September 1st, 2010


The REAL Young and The Restless . . .

Typically, I share what I learn at writing conferences, but never share what I learn at psychology oriented conferences. Well, today I’m sharing. Maybe the information will help you with a story line. Maybe it will cause you to respond with compassion when you meet someone who is struggling. Without further ado, highlights from the 18th Annual Conference on Child Abuse and Neglect…


Our keynote speaker, Deb Shropshire, MD, a pediatrician, delivered a real and sad and hopeful speech regarding children in foster care. Here are the highlights


Fifty percent of children in foster care are chronically sick versus sixteen percent of children in stable homes.


By the sixth grade, children in foster care are already one year behind their peers, due to numerous relocations, illnesses, and inability to concentrate.


Fifty percent of children in foster care will not complete high school. And only two percent of the fifty percent who do finish high school will complete vocational studies. (Anyone want to guess what kind of job this kid is going to get? I bet it won’t include health care, which is unfortunate because they have chronic illnesses.)


Persons who have experienced five or more negative childhood experiences will experience a life time of mental health and health problems unless they have the following: mental health treatment AND mature relationships AND a positive role model.


Every interaction I have with someone is an opportunity to influence (modify) their trajectory in the positive direction.  Don’t squander it.


In the afternoon I attended a workshop about the impact of Parent’s Substance Abuse on Children. Here are the highlights…


Whatever is damaged in utero due to the mother’s substance use is damaged for good.  The child can make gains, but they will likely always struggle.


Eleven-year old and ten-year-old sisters gave boys and men blow jobs in order to get money so they could feed their five-year-old sister. (Mom used all the food and rent money to buy meth.)


It takes six to seven generations for the impact of substance abuse to drop its hold on a family.


Parents will prostitute their children in order to score drugs.


Parents will cook meth in their children’s bedroom.


Children are FEARCELY loyal to their parents.
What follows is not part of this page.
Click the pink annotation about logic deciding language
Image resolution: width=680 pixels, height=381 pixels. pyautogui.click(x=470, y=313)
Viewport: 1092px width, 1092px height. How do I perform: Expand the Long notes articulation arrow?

When they are taken away from them (yes, even when they are sexually and physically abused) they try to reunite with their parents.


There are treatments designed to help kids overcome the neglect and abuse. But sometimes, their brains are so messed up from second-hand and third-hand toxin exposure, treatments won’t be as powerful.


If you’re still reading, good for you. Now, go out and influence someone. Be the change you want to see in the world!